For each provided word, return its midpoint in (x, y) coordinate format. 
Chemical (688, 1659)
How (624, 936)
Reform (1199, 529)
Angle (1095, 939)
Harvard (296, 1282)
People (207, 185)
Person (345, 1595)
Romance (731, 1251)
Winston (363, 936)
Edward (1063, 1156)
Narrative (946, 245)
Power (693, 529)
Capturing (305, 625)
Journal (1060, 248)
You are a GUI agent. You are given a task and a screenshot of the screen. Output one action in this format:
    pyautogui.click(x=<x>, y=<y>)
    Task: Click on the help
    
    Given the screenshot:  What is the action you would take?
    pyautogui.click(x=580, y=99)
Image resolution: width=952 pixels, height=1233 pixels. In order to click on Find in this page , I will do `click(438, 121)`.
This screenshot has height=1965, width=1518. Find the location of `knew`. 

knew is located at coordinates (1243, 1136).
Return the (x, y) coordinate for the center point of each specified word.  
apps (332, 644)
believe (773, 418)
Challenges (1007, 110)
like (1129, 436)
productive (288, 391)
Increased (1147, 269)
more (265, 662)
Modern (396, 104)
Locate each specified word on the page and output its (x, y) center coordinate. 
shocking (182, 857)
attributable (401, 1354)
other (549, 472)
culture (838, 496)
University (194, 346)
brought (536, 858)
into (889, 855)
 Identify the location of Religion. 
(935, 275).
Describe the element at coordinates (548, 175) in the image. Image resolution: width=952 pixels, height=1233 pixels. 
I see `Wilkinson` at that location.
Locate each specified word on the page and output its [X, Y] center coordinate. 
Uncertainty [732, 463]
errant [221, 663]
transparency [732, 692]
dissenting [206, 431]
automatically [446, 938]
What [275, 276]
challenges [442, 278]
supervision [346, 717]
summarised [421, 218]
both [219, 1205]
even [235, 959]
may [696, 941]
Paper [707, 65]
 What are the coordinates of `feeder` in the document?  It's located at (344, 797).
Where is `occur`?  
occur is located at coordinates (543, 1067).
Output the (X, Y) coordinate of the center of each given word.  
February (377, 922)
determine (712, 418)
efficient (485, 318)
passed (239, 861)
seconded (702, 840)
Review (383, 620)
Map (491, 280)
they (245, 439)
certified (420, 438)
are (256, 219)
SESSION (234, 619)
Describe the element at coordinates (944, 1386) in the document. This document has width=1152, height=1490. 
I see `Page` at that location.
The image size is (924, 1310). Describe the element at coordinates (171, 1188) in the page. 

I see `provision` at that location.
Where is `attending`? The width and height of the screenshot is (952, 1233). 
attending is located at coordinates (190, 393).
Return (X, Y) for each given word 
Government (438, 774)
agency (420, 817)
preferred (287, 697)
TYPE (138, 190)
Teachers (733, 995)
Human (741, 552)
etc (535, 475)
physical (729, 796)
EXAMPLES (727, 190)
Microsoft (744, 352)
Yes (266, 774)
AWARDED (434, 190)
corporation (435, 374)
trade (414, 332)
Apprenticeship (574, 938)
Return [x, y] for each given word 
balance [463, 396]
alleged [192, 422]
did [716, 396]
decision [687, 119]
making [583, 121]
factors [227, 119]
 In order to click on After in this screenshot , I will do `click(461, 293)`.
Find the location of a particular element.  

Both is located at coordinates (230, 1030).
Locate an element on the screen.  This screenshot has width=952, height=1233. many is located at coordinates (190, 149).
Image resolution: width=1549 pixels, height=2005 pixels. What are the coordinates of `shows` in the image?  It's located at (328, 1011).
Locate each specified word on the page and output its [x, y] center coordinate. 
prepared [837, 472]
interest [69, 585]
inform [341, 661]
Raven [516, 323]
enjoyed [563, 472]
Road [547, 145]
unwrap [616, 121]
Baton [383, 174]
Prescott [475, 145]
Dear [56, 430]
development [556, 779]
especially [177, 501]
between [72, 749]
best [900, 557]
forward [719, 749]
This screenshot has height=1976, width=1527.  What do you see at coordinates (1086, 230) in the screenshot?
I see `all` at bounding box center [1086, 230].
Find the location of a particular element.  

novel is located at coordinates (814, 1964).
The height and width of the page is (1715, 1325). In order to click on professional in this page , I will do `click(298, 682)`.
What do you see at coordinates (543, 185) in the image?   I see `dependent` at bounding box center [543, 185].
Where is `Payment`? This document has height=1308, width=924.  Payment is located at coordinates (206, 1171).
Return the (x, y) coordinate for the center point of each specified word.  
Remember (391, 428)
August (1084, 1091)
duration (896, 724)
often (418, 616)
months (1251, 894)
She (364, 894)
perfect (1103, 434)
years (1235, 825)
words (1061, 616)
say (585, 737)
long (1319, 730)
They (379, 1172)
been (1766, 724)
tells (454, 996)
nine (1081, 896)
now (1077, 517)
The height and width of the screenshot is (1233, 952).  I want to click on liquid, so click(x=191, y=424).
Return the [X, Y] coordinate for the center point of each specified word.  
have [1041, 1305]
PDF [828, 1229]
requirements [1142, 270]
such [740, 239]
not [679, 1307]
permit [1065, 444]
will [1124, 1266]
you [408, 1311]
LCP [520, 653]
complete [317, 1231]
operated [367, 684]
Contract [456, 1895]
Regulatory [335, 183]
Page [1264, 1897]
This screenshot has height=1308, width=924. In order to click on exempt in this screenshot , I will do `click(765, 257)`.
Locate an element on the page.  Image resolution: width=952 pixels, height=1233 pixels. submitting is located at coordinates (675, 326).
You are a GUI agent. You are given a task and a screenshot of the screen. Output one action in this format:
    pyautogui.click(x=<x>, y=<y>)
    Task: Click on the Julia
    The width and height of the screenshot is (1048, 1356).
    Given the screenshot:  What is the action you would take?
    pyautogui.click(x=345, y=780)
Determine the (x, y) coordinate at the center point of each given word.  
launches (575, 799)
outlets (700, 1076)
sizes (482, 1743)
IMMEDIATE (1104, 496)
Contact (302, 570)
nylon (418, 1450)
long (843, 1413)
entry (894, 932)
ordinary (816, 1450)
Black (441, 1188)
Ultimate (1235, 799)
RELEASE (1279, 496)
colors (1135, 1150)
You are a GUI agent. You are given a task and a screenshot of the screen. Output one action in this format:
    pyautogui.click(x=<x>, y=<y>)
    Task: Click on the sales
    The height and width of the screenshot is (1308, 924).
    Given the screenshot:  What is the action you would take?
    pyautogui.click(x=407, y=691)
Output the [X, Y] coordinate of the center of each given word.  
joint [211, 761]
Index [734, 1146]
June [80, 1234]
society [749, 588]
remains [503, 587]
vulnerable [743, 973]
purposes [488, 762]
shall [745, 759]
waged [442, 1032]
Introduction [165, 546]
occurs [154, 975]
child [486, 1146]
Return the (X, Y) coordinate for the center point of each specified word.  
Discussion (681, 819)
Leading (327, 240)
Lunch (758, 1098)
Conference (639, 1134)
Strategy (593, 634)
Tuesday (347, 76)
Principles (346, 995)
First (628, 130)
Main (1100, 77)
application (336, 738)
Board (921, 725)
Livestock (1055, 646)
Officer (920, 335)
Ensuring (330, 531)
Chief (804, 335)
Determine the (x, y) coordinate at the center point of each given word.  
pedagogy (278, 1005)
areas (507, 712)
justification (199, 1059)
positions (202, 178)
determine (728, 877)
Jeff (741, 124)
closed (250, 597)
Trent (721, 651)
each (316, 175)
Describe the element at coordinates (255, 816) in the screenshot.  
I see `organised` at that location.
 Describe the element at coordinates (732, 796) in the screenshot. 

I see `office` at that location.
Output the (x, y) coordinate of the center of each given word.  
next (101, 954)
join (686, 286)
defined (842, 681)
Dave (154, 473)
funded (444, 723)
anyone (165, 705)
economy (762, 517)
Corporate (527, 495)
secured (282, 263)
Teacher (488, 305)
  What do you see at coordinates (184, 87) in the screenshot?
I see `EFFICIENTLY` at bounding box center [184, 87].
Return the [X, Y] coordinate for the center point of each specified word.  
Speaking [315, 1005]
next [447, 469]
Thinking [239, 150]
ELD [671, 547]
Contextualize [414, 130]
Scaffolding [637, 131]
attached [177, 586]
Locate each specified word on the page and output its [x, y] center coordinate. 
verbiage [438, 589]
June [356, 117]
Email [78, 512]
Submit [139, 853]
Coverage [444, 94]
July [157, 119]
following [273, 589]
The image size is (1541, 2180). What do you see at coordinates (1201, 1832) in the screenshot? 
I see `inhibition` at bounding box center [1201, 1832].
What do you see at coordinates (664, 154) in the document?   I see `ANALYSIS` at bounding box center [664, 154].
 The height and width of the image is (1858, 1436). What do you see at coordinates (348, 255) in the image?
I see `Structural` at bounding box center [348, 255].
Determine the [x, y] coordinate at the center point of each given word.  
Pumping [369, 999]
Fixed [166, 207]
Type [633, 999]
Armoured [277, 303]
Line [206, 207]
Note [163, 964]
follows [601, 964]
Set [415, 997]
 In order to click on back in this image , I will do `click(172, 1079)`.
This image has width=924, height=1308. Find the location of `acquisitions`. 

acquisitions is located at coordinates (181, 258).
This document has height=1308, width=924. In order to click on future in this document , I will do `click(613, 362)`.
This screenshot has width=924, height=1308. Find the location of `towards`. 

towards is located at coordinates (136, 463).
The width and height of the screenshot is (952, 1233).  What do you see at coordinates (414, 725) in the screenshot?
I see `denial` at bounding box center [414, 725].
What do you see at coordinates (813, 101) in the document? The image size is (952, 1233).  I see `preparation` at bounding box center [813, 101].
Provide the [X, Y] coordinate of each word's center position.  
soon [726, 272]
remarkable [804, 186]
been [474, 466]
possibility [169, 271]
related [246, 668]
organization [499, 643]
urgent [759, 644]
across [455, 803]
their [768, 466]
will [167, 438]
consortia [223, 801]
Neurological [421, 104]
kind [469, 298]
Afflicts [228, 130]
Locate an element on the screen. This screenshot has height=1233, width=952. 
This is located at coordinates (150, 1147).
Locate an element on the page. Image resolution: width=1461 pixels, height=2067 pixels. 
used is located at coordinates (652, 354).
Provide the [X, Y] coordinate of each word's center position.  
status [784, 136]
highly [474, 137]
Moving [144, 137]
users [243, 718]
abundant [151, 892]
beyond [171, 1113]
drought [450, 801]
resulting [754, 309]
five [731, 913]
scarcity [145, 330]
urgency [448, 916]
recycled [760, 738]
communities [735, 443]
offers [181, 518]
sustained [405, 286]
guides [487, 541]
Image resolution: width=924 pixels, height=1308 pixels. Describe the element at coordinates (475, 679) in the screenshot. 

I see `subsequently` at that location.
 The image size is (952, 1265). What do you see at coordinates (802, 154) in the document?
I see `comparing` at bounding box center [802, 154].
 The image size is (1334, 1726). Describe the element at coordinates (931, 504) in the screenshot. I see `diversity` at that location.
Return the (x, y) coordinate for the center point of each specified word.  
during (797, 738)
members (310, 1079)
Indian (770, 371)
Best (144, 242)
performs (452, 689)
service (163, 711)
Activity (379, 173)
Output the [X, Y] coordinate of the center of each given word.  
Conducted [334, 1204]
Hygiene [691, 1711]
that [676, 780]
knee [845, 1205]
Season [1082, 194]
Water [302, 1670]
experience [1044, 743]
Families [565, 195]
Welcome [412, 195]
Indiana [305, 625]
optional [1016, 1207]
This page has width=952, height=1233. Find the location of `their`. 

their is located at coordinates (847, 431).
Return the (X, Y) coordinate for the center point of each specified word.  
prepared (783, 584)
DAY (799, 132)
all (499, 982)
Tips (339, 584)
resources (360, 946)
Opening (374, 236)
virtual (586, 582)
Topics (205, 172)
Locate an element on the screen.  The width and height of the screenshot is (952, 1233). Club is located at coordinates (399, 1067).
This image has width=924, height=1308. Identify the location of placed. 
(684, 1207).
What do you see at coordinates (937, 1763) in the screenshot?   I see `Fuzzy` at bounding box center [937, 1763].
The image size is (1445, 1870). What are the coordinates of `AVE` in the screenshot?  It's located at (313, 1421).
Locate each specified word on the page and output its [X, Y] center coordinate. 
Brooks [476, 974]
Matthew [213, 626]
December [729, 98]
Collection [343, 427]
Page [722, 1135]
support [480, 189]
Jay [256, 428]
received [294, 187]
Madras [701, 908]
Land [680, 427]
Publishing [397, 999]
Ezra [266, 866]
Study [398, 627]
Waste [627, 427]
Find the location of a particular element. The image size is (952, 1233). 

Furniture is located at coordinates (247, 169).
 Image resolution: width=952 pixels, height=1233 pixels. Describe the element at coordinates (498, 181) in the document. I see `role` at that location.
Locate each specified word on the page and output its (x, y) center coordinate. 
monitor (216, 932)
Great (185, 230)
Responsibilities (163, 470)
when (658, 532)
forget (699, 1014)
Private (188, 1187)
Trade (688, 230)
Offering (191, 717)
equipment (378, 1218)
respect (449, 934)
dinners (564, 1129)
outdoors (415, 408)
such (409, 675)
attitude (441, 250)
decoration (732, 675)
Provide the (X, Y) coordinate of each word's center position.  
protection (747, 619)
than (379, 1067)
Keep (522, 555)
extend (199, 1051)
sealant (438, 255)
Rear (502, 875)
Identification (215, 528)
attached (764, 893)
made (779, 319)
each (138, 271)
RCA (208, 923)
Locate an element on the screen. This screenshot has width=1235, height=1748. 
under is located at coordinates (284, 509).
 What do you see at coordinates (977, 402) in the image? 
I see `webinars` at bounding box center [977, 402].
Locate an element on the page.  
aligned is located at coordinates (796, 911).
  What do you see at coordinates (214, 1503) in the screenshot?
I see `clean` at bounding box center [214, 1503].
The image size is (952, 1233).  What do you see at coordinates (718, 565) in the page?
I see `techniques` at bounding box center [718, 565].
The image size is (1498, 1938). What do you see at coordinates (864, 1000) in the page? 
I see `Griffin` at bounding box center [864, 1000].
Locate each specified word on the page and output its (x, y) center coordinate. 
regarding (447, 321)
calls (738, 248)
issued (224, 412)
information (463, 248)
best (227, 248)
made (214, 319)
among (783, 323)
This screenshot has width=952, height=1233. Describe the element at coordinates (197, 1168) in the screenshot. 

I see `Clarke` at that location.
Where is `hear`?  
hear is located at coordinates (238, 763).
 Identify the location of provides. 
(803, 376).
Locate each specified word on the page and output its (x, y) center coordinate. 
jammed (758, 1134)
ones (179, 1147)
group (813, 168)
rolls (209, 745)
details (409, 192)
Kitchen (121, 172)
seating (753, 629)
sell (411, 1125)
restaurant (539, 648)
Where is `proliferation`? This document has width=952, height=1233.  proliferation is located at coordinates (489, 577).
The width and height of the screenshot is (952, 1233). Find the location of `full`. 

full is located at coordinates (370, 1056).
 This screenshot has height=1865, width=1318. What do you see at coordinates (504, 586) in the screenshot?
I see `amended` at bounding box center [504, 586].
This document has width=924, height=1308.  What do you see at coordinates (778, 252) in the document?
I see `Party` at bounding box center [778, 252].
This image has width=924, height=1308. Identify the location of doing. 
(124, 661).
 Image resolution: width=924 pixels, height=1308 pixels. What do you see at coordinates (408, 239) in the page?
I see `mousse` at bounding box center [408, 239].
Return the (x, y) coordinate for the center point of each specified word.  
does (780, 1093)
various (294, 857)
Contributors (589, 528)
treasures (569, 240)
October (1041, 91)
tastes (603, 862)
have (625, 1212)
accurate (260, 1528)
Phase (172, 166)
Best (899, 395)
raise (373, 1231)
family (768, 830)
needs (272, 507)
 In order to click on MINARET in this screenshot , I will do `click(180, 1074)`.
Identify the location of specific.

---*---

Written task: Reproduce the entries above word for word, from the line with "such [740, 239]" up to and including the line with "First (628, 130)".

The reply:
such [740, 239]
not [679, 1307]
permit [1065, 444]
will [1124, 1266]
you [408, 1311]
LCP [520, 653]
complete [317, 1231]
operated [367, 684]
Contract [456, 1895]
Regulatory [335, 183]
Page [1264, 1897]
This screenshot has height=1308, width=924. In order to click on exempt in this screenshot , I will do `click(765, 257)`.
Locate an element on the page.  Image resolution: width=952 pixels, height=1233 pixels. submitting is located at coordinates (675, 326).
You are a GUI agent. You are given a task and a screenshot of the screen. Output one action in this format:
    pyautogui.click(x=<x>, y=<y>)
    Task: Click on the Julia
    The width and height of the screenshot is (1048, 1356).
    Given the screenshot:  What is the action you would take?
    pyautogui.click(x=345, y=780)
Determine the (x, y) coordinate at the center point of each given word.  
launches (575, 799)
outlets (700, 1076)
sizes (482, 1743)
IMMEDIATE (1104, 496)
Contact (302, 570)
nylon (418, 1450)
long (843, 1413)
entry (894, 932)
ordinary (816, 1450)
Black (441, 1188)
Ultimate (1235, 799)
RELEASE (1279, 496)
colors (1135, 1150)
You are a GUI agent. You are given a task and a screenshot of the screen. Output one action in this format:
    pyautogui.click(x=<x>, y=<y>)
    Task: Click on the sales
    The height and width of the screenshot is (1308, 924).
    Given the screenshot:  What is the action you would take?
    pyautogui.click(x=407, y=691)
Output the [X, Y] coordinate of the center of each given word.  
joint [211, 761]
Index [734, 1146]
June [80, 1234]
society [749, 588]
remains [503, 587]
vulnerable [743, 973]
purposes [488, 762]
shall [745, 759]
waged [442, 1032]
Introduction [165, 546]
occurs [154, 975]
child [486, 1146]
Return the (X, Y) coordinate for the center point of each specified word.  
Discussion (681, 819)
Leading (327, 240)
Lunch (758, 1098)
Conference (639, 1134)
Strategy (593, 634)
Tuesday (347, 76)
Principles (346, 995)
First (628, 130)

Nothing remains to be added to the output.